Not surprisingly, the left, from London (where Klein is a frequent contributor to the Guardian) to Hollywood, loves the message and the messenger. According to actor Tim Robbins, Klein's tome is "so revelatory . . . that it could very well prove a catalyst, a watershed, a tipping point in the movement for economic and social justice."
Could it? Paradoxically, the end of the Bush era may dim Klein's star, now that loathing of the administration is no longer a rallying point. Yet her "disaster polemics" (in Norberg's apt phrase) could have considerable appeal at a time when conventional wisdom asserts that the economic crisis has turned the market into the new "God that failed." The Shock Doctrine is already showing up on syllabi, from a course on "The Neo-Colonial Present" at the University of Massachusetts at Amherst to an Advanced Placement high-school English class in the Dallas Independent School District. The demand for Klein as a speaker, on campuses and at such venues as the Commonwealth Club in San Francisco, has skyrocketed since the Wall Street crash--which, she proclaims, "should be for Friedmanism what the fall of the Berlin Wall was for authoritarian Communism, an indictment of an ideology."

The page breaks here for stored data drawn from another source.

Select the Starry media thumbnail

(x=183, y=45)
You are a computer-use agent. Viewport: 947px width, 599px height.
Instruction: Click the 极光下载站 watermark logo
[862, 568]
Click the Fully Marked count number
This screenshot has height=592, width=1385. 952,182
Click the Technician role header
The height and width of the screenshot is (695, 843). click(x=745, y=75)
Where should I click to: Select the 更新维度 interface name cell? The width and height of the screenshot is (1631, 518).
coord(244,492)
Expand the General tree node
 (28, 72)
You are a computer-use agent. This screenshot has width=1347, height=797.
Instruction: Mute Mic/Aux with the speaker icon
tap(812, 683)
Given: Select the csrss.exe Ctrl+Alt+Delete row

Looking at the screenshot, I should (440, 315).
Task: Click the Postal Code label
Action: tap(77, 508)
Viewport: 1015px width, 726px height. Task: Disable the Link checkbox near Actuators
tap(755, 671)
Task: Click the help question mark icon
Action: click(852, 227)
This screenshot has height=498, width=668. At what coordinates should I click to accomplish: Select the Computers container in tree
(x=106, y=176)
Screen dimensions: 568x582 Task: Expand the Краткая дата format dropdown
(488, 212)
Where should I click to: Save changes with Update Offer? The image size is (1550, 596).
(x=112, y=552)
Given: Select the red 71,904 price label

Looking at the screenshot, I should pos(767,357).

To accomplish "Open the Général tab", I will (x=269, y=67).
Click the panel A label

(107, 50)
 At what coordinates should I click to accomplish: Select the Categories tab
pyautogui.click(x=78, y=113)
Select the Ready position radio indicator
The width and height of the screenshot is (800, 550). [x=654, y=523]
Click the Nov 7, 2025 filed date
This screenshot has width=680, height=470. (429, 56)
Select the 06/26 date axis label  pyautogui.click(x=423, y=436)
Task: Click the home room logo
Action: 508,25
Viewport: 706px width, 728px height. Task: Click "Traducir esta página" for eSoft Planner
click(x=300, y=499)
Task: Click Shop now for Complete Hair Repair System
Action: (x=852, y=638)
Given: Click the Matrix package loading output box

That brings us to the final irony of Naomi Klein. The woman who accuses her free-market bogeymen of "pray[ing] for crisis the way drought-struck farmers pray for rain" and using other people's suffering for ideological and often financial gain, is basking in the present crisis as she trots the globe making speeches. "This is a progressive moment: It's ours to lose," she tells the New Yorker. (Apparently, the new progressive American president agrees--though Klein, who in the New Yorker dismisses Obama as just another status quo politician, undoubtedly finds his proposed expansion of the welfare state insufficiently audacious.)
Nor is this the first time Klein has delighted in misery-causing shocks to the system. The most "inspiring" political moment of her life, by her account to MacFarquhar, came in turmoil-stricken Buenos Aires in 2002. "They had thrown out four presidents in two weeks, and they had no idea what to do," Klein rhapsodized. "Every institution was in crisis. The politicians were hiding in their homes. When they came out, housewives attacked them with brooms." As Harvard political economist Dani Rodrik pointed out, these fond memories are of a time when Argentina experienced "more than a doubling of the share of population in extreme poverty."
Shock doctor, heal thyself.
Cathy Young is a contributing editor to Reason magazine.